En vue de sécuriser son utilisation de la marque « Maison Perrier » pour commercialiser une eau qui ne serait désormais plus « minérale naturelle », Nestlé Waters sollicite le cabinet du ministère de l'industrie en vue d'obtenir un entretien avec la DGCCRF sur les risques juridiques associés. Cet entretien a lieu le 29 juin 2023.
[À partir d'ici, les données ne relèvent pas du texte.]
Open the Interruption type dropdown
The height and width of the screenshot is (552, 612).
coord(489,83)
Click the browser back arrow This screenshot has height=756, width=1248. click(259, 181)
Les conclusions de la DGCCRF sur ce sujet sont résumées dans une note-ministre de la DGCCRF du 6 octobre 2023. La DGCCRF estime « peu convaincants, compte tenu de la formulation des questions posées » les résultats de l'étude menée auprès de 77 consommateurs pour attester de l'absence de risque de confusion entre les marques « Perrier » et « Maison Perrier ». Elle estime que « le risque d'induire en erreur le consommateur sur la qualité des boissons de la marque Forever ne semble pas pouvoir être totalement écarté ». La note rappelle que « la création d'un biais de perception conduisant au final à induire le consommateur en erreur sur les caractéristiques des produits est susceptible d'être qualifiée de pratique commerciale restrictive au sens de l'article L. 121-2 du code de la consommation (...) » Toujours dans cette note, la DGCCRF propose de suggérer à Nestlé Waters de minimiser ce risque en adaptant le packaging de cette gamme : « le risque ne résidant pas tant dans les contrôles de la DGCCRF que dans d'éventuels contentieux ou campagnes de communication par des concurrents ou associations de consommateurs ».
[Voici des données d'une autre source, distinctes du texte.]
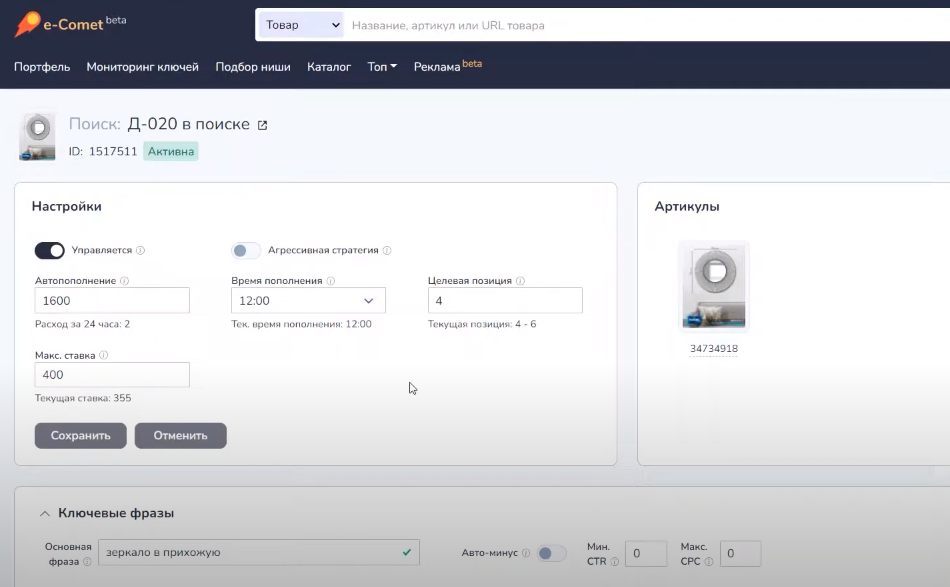Click the product thumbnail for article 34734918
The height and width of the screenshot is (587, 950).
714,286
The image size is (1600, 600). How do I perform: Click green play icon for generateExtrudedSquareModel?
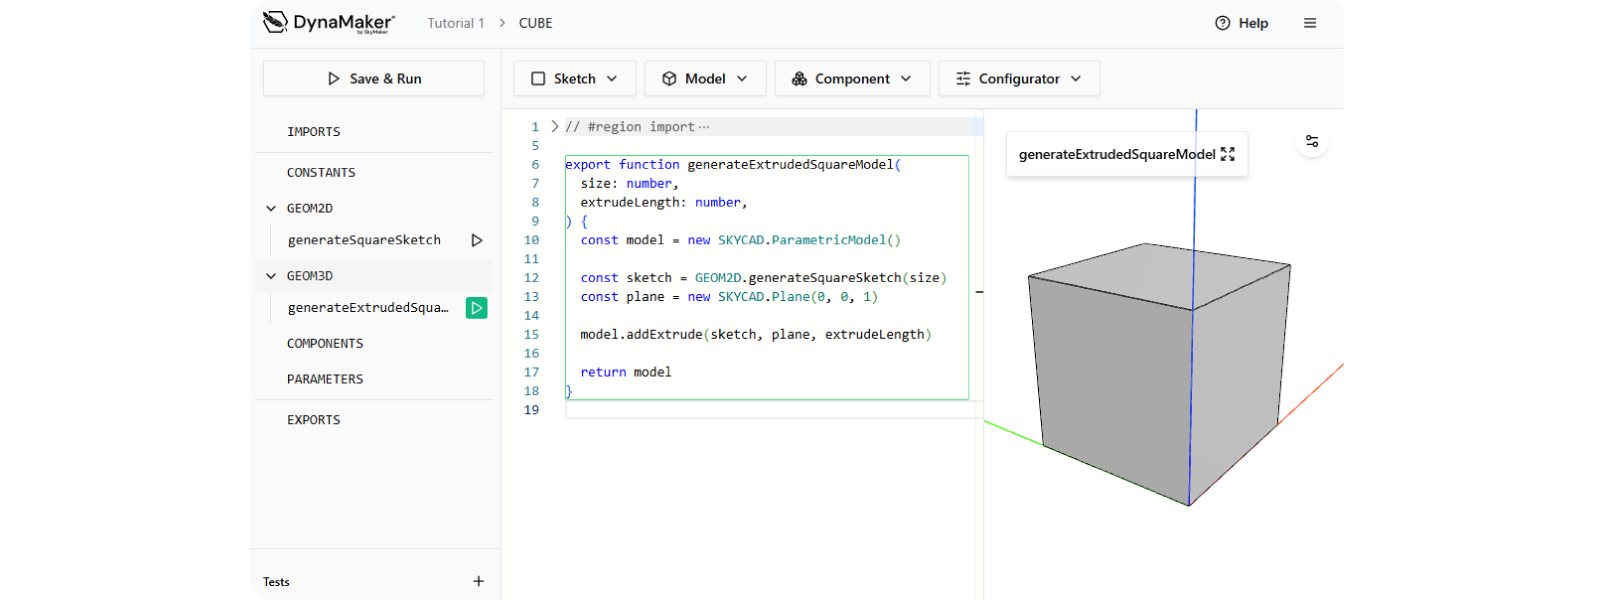(x=477, y=308)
Lors d'une réunion d'étape du 24 juillet 2023 entre l'ARS, la préfecture et Nestlé Waters, l'ARS Occitanie propose d'intégrer la mention des traitements de microfiltration à 0,2 micron dans les nouveaux arrêtés d'autorisation d'exploitation qui seront proposés à la signature du préfet « fin 2023/début 2024 ».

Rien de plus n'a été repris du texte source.